If you are going to continue eating beef (or other red meats), limit your intake. Americans eat an average of 60 lbs of beef per year, 50 lbs of pork, yet almost no lamb or veal (+/- 2 lbs per year), which translates to 5 oz. of red meat per day - 20% more than we consumed 100 years ago. Chicken consumption has increased sixfold in the same period, which now matches beef consumption. If we aggregate all forms of animal protein intake, including fish and eggs, Americans consume over 230 lbs of animal protein per year, which translates to 10 oz. per day, which tops global lists. Developing nations, by contrast, consume just five percent of the meat that Americans do. 10 oz. of meat translates to 70g of beef protein, 80g of chicken protein, or 50-85g of fish protein, depending on the species. Ignoring the fact that we ingest protein from many others sources daily, the average American over-consumes protein, since the WHO recommends 0.36 g per lb of body weight, or 50-60g for a typical adult.
Regardless of whether or not you continue to consume meat - or how much, processed meat poses a major health threat, and is classified as a Group 1 carcinogen by the WHO. Harvard Medical School’s publishing arm warns Americans to avoid processed meats in general, citing a 42% increase in risk of heart disease, and a 19% increase in risk of diabetes, for each daily serving consumed. They conclude that “the best sources of protein are fish, beans, nuts and poultry."“
I, for one, follow their advice.
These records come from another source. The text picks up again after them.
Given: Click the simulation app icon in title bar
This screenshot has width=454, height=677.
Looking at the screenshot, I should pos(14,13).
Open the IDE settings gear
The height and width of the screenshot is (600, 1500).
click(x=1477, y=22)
You may want to, as well.
The bottom line? If you care about the environment, but not your body, there’s astounding evidence about Big Beef’s enormous negative impact on the Earth, and many of the primary resources that support our continued existence: water, air quality, a climate in balance and arable land. If you care about your body, but not the environment, then you should replace beef with foods that support your health without unduly increasing your risk of cancer, heart disease, diabetes and other life-threatening modern maladies. And if you care about both your short-term health (body) and long-term health (planet), then we hope you now have a pretty clear idea what you can do to improve both.